Beautiful large offset lithography of Sound of Music by Joanne Pemberton Longman. Come in a composite gilded frame.
The frame is 88 cm high and 78 cm long.
Born in 1918, Joanne Pemberton-Longman's creative work was largely inspired by the 1930s. On a global scale this period can be best characterised by the clash between the world’s predominant political philosophies - Marxist Socialism, Capitalist Democracy, and the Totalitarianism of both Communism and Fascism. In Europe, Surrealism continued to be the leading artistic trend; a kind of expression and school of thought that by this time had spread across the globe. In Mexico, artists such as Frida Kahlo and Diego Rivera integrated a number of these philosophies into their radical political ideologies to develop a new kind of magic realism.

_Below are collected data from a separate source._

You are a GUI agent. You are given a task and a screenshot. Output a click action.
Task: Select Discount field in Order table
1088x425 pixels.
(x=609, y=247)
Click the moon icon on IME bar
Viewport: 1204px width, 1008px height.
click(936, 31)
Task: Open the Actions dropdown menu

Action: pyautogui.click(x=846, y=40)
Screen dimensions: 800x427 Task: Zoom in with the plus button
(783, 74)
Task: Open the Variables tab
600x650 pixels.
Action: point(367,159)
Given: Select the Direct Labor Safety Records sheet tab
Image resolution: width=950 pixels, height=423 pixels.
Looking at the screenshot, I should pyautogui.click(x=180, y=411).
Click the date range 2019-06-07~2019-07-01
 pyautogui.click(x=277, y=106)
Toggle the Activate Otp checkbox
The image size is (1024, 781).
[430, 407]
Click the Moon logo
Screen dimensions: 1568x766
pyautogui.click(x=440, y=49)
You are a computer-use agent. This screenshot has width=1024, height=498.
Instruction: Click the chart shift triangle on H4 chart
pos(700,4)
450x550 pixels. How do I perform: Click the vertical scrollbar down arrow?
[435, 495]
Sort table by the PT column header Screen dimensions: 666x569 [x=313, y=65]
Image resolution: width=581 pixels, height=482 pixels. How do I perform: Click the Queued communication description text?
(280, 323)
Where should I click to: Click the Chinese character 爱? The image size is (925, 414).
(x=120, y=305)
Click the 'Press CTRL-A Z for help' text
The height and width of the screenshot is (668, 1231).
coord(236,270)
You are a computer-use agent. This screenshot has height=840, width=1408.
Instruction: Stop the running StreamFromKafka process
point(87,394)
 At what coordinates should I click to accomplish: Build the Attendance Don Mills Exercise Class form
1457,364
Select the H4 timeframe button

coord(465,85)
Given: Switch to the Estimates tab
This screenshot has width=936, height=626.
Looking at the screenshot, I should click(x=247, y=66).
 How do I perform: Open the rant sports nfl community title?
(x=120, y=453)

In the United States, the Great Depression had a great influence on artistic production, with a number of artists taking inspiration from the agrarian and the modest man in the streets. It was the first time in US history that widespread movements of artists began to address politics, and tried to use their art to influence society. Artists organized exhibitions on social and political themes such as poverty, lack of affordable housing, anti-lynching, anti-fascism, and workers' strikes. In the Soviet Union, Stalin’s government required urgent funds to implement the rapid industrialisation demanded by the first Five Year Plan. It initiated a secret plan to sell off treasures from the State Hermitage Museum in Leningrad (St. Petersburg), including a primary list of two hundred and fifty irreplaceable paintings by the Old Masters, many of which found their way to the collection of Andrew Mellon via the New York based art dealing company, Knoedler. The era assumed a sinister turn with the dawn of National Socialism in Germany, and Adolf Hitler’s rise to power in 1933. The decade would culminate in the inset on the Second World War; a political and social uproar that preoccupied not only artists, but great swathes of the world’s population.